A potential Christian must recognize that he is a sinner condemned to hell and be repentant. For otherwise the gracious salvation offered in John 3:16 is not yet relevant to him; and if he "makes a decision to accept Christ" he is likely doing it for the wrong reason and his conversion is suspect. So he must somehow be confronted with the offending truth that he has sinned against God and that unless he repents of his sins he remains condemned to hell. Unless one has already been convicted of this truth by the Holy Spirit, our efforts to win him to Christ will likely need to involve offending (disturbing) him. We therefore need to be creative so that we do this without being offensive (causing resentment).

 

Consider how Paul confronted his idolatrous audience with the sin of idolatry and the need to repent to escape hell (Acts 17:22-23). He began by commending their religiosity, thus putting them at ease. He then used one of their altars, one with the inscription "TO AN UNKNOWN GOD," to point them to the Creator God. Paul was aware that human beings, whether they worship many gods or claim that there is no God, know something about the Creator; but they have, to different degrees, suppressed this knowledge (Rom 1:18-23). So Paul creatively used something from their own religious practices to tap into this innate but suppressed knowledge.

 

He then elaborated on it by appealing to their own poets and their common sense. He reasoned with them that the Creator could not possibly be worshiped as idols. This implied that though they were very religious they had failed to worship the only true God. Since this idea is only implied it is not offensive, though still offending.

 

Having thus set the stage, he was able to make the offending, but still not offensive, statement: "Therefore having overlooked the times of ignorance, God is now declaring to men that all people everywhere should repent, because He has fixed a day in which He will judge the world in righteousness through a Man whom He has appointed, having furnished proof to all men by raising Him from the dead."

 

To avoid being offensive Paul made the legitimate concession that they had worshiped idols out of ignorance, and that God had overlooked their ignorance until then. This implied the offending idea that their idolatry had all along been sin, which they needed to repent of. The concession is legitimate because they were indeed ignorant-willfully ignorant through suppressing the truth.

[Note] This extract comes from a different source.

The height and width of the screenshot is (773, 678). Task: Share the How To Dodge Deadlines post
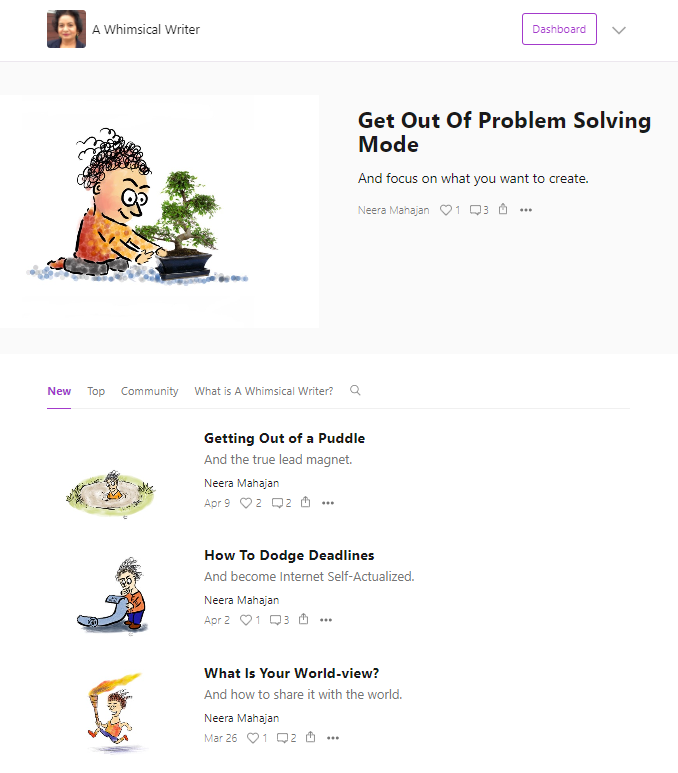[x=304, y=619]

In Romans 1, Paul stressed the "willful" part; here in Acts 17, the "ignorant" part. And because they were willfully ignorant the Holy Spirit can use the offending words to convict them of willful sin so that they would become repentant.

 

Paul also presented the most offending idea of the Gospel-without Christ they will go to hell for their sins-in a non-offensive way. He does this by focusing not on God's impending judgment but on His care for people everywhere in warning them to repent so that they might escape hell. By adding that God will judge the world through the resurrected Christ, Paul is implying that without God's forgiveness through Christ we would not escape hell. Paul did not use the word "hell" but his premodern audience knew he was referring to it.

 

Modern people may mock at the idea of hell. But deep in their hearts they not only know that the Creator exists but also that they have sinned against His commandments, and that their sins are punishable by death (Rom 1:32; 2:14-16). Though suppressed, this knowledge will somehow surface, perhaps even in a distorted form, in their own culture. So like Paul in Acts 17, we can creatively use what is relevant in their own culture to tap into their innate knowledge. Having done that, we do not need to use the offensive word "hell" or even "judgment" and yet share the same offending idea. We just need to say that if we do not repent of our sins and receive forgiveness through faith in Christ, we will have to bear the consequences ourselves.

 

Hence the key to presenting an uncompromising and thus offending, but not offensive, message of the Cross is to find a creative way to tap into the sinner's innate knowledge of God, His commandments, sin and the final judgment. What Paul did in Acts 17 is only one way.